LOS ANGELES (CBSLA) -- Doctors and epidemiologists are closely monitoring the rise of the Deltavariant.
Also known as B.1.617.2, the variant was first discovered in India, and has become infamous for its ability to quickly replicate.
Now as more people have been vaccinated, officials are discussing whether or not the only FDA-approved one-shot vaccine by Johnson & Johnson will need to have a booster shot to protect from the Delta variant.
Dr. Angelique Campen is among the health experts that are debating whether people who received the J&J vaccine need to get a second dose -- this time with the Pfizer or Moderna shot -- to get adequate protection from the variant fueling a new rise in COVID cases nationwide.
"I'll tell you anecdotally what I'm seeing the emergency after a number of weeks of no coronavirus patients. I'm starting to see more coronavirus illnesses trickle in," Campen said. "I do know of colleagues that have gotten the booster shots."
Campen, an ER doctor at Providence St. Joseph's Medical Center in Burbank, tells CBS Los Angeles that she and her colleagues across the country are noticing a trend.
"The ones that are vaccinated, though, that end up testing positive, 9 times out of 10 are in patients that have received the J&J vaccine," she said.
At this time, the CDC is not recommending booster shots, saying there is not enough data that the J&J vaccine offers less protection from the Delta variant.

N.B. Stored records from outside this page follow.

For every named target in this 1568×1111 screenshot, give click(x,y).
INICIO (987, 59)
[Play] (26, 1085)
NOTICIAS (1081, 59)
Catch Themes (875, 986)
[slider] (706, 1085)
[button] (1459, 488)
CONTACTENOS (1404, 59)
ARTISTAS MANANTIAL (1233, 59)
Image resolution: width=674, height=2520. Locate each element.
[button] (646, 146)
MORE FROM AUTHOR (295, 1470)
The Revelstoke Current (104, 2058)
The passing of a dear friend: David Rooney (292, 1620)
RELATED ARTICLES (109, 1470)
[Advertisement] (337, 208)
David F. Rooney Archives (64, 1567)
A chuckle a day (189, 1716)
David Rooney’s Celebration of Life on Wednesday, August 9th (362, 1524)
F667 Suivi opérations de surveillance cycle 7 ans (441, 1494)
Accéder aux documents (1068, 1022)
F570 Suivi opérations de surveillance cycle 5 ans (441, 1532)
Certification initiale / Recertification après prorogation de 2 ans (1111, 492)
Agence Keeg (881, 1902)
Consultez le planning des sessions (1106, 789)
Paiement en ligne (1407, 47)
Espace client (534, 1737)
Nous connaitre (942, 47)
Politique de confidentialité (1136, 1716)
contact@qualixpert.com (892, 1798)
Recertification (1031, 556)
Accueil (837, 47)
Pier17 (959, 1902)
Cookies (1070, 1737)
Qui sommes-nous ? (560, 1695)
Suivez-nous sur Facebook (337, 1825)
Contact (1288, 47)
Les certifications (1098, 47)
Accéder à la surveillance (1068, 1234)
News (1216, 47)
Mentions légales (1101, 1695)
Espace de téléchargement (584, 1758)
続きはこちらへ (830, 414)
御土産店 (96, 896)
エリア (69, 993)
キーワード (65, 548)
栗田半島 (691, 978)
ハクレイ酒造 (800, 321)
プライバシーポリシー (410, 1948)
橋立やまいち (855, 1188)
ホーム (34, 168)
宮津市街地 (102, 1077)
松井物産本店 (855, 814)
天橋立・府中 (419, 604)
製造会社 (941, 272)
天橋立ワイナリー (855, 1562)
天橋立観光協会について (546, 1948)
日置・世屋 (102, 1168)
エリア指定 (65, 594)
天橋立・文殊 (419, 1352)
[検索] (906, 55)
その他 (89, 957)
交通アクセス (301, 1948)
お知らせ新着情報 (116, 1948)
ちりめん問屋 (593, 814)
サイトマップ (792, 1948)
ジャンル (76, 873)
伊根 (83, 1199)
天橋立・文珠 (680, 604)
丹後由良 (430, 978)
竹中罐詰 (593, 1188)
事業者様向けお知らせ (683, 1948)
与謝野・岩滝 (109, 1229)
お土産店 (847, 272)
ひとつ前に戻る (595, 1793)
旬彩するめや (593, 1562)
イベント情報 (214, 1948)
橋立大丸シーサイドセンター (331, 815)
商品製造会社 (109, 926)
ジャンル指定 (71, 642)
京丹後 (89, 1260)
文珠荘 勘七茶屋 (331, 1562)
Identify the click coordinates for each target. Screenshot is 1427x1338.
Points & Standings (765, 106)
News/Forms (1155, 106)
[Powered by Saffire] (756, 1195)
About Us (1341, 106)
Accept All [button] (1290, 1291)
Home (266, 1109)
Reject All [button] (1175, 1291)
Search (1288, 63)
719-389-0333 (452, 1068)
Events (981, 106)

"It did prove to not work as well with the U.K. variant so by inference, people are assuming that it probably may not work as well against the Delta variant and people think they need to get a booster," said Dr. Suman Radhakrishna of Dignity Health. "We are still finding so far that the people who've been vaccinated are less likely to be severely ill and require hospitalization."
In a statement, a J&J spokesperson told CBS, Los Angeles, they have ongoing trials to assess the need for and timing of booster doses of its vaccine, adding that they are "monitoring the Delta variant... and are testing whether the immune response elicited by our COVID-19 vaccine is also targeting this strain and capable of neutralizing it in a laboratory setting."